Il sistema prevede procedure interamente digitali lungo tutto il ciclo di vita dell’impresa, dalla costituzione alla gestione, fino alla liquidazione. Le società dovranno inserire i propri dati una sola volta attraverso un’interfaccia europea che collegherà i registri nazionali, mentre in una fase successiva è prevista la creazione di un registro centrale dell’Unione. Tra gli elementi più rilevanti ci sono la semplificazione dei trasferimenti azionari, la possibilità di operare senza intermediari in alcune operazioni societarie e un accesso più fluido ai mercati dei capitali. Sul fronte del capitale umano, la Commissione introduce un quadro europeo per le stock option, tassate solo al momento della vendita, con l’obiettivo di rendere le startup più competitive nell’attrazione di talenti.
Innovazione: una definizione più ampia e operativa
Un passaggio meno evidente ma strategicamente importante riguarda la definizione di impresa innovativa.
La Commissione supera l’impostazione tradizionale legata alla ricerca e sviluppo e adotta un criterio più ampio: è innovativa qualsiasi impresa che sviluppa prodotti, servizi o processi significativamente nuovi o migliorati, anche se non opera formalmente in ambito R&D.

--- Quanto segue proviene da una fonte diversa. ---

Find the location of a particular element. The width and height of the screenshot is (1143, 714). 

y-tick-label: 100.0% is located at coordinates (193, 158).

Questo consente di includere una platea molto più ampia di imprese nei meccanismi di sostegno e semplificazione, allineando la normativa europea ai modelli reali di innovazione.
Giurisdizione e infrastruttura e il rischio di 27 applicazioni diverse
Stando alle versioni della proposta fin qui circolate, un ruolo significativo resta affidato ai registri e ai tribunali nazionali. Questo potrebbe tradursi in una pluralità di applicazioni della stessa normativa, con il rischio di compromettere la certezza giuridica. Le richieste provenienti dall’ecosistema europeo delle startup vanno in direzione opposta: registro unico europeo, database centralizzato e una giurisdizione dedicata per la risoluzione delle controversie.

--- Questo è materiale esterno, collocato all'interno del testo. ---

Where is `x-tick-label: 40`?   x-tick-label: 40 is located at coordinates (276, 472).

Senza questi elementi, “EU Inc.” rischia di non raggiungere il livello di affidabilità che ha reso altri modelli societari globali un punto di riferimento per gli investitori.
Il lavoro come linea di tensione politica
La Commissione ha scelto di non intervenire sul diritto del lavoro, lasciandolo nella competenza degli Stati membri. Questa scelta apre però una delle criticità più rilevanti. Sindacati e Parlamento europeo hanno già evidenziato il rischio che il 28° regime possa essere utilizzato per aggirare le tutele nazionali, creando un sistema parallelo meno protettivo per i lavoratori. Un aspetto delicato perché tocca l’equilibrio tra integrazione economica e protezione sociale. Senza un coordinamento minimo anche su questo fronte, il nuovo regime potrebbe generare forme di competizione tra ordinamenti basate sul livello di tutela, e non sull’innovazione.
La sfida della vera integrazione
Il 28° regime rappresenta uno dei tentativi più ambiziosi degli ultimi anni di completare il mercato unico europeo sul piano societario. La sua efficacia dipenderà però dalla capacità dell’Unione di evitare un compromesso al ribasso. Se riuscisse a prevalere una logica realmente integrata, con strumenti centralizzati e regole uniformi, “EU Inc.” potrebbe davvero diventare un fattore di attrazione globale per imprese e capitali. Se invece il progetto dovesse venire adattato alle resistenze degli Stati membri, il rischio sarebbe quello di creare un nuovo livello normativo senza eliminare la complessità esistente.
In questo senso, l’annuncio di oggi non è un punto di arrivo ma l’inizio di una fase negoziale decisiva. Ed è proprio in questa fase che si capirà se l’Europa è pronta a volere invertire la rotta.